REQUIREMENT 1: In the opinion piece on China and America, to what does the author compare Western efforts to decouple from China?
REQUIREMENT 2: Using the opinion piece on China and America, explain why the author says the United States looks like a "Banana Republic" to much of the world.
REQUIREMENT 3: Summarize the opinion piece on China and America in two sentences.

SELECTED EXCERPT:
----------------
The future has arrived in China. 

China Has a Plan. America? A Messy Democracy 

Worried about America’s future? I am. As a nation, the U.S. has been divesting in the very areas we need to remain competitive. Furthermore, rather than embracing change, the future, and technology, far too many Americans seem to be running from it. Our current American strategy to “blame China will NOT solve what ails our great nation.  

As the world grows increasingly chaotic, Eurasia Group President Ian Bremmer points out, “many governments and citizens around the world see China as a source of security, stability, and opportunity while Europe and America represent political dysfunction and public disgust with government”. 

Chinese President Xi Jinping is happy to promote his authoritarian, state-capitalist economic model around the globe. Watching recent U.S. presidential elections with Trump claiming, “I

won” even as reality shows him the loser of the election has not exactly been an endorsement for good governance, or indeed, democratic government. Instead, we look like a “Banana Republic” to much of the world.  

The COVID pandemic has also made clear America’s dependence on China as our primary source for many necessary products. Despite this, there is a push for Western societies to decouple from China. This will be like untangling a bowl of spaghetti - not impossible, but messy. 

Does America’s Plan Go Beyond Simply Blaming China? 

I have no qualms with China fighting to win. Nor should anyone else. America needs to stop the whining and develop its own winning plan.
----------------
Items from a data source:
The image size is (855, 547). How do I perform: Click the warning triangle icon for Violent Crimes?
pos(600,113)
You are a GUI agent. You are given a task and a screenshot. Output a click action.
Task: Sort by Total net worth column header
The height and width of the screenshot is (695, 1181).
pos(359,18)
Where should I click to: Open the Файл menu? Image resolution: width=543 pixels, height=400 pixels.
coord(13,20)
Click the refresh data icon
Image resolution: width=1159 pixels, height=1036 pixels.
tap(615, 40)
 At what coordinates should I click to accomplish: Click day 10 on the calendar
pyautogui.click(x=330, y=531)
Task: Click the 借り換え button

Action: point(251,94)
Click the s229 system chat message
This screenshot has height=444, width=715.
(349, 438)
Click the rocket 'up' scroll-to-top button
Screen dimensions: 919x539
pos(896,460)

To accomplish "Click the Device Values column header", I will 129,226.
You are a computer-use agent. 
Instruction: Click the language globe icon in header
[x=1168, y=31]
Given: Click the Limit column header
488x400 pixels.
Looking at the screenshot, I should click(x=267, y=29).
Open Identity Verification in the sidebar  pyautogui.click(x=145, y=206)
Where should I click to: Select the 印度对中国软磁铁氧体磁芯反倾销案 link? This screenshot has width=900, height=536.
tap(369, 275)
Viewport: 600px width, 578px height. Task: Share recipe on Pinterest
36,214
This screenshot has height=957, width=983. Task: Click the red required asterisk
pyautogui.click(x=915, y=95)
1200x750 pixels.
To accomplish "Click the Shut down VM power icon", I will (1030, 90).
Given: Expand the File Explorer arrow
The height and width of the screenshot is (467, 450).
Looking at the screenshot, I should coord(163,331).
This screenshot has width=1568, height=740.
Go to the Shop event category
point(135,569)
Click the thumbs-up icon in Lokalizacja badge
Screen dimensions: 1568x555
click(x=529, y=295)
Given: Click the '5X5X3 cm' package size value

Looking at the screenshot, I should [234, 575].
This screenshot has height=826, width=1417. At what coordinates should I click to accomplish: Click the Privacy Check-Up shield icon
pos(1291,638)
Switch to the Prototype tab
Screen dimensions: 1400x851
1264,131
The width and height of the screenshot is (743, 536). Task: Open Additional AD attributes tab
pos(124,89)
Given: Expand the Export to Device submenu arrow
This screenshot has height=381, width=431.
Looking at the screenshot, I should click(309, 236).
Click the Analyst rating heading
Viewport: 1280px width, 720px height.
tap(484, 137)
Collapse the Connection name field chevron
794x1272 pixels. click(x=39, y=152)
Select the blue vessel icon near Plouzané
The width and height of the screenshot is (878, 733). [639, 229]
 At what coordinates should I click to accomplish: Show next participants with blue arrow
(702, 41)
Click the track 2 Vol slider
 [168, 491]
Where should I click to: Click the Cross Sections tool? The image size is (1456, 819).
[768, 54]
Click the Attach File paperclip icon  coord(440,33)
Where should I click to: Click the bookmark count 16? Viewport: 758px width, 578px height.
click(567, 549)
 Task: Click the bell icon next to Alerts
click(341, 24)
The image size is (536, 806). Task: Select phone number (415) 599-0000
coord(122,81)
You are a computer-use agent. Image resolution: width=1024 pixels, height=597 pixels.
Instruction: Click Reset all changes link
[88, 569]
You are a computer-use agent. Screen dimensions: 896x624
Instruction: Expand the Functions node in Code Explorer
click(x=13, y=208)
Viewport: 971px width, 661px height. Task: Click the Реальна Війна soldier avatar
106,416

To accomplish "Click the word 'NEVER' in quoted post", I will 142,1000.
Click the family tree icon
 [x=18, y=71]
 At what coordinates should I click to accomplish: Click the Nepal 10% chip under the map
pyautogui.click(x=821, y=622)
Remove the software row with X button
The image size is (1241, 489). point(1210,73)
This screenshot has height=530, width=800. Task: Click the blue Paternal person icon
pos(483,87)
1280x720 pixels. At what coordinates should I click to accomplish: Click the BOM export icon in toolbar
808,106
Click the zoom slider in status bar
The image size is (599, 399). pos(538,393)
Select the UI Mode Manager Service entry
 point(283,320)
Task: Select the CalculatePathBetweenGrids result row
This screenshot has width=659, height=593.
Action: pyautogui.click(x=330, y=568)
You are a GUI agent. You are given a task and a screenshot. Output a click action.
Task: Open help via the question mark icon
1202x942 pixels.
----------------
OUTPUT 1: The author compares it to untangling a bowl of spaghetti: not impossible, but messy.

OUTPUT 2: Recent U.S. presidential elections featured Trump claiming "I won" even though reality showed him to be the loser. According to the author, this has not endorsed good governance or democratic government, so much of the world sees the country as a "Banana Republic."

OUTPUT 3: The author worries that the United States has been divesting in the areas it needs to remain competitive and argues that blaming China will not solve its problems. Many people around the world now see China as a source of stability while viewing America as politically dysfunctional, so the author urges America to stop whining and develop its own winning plan.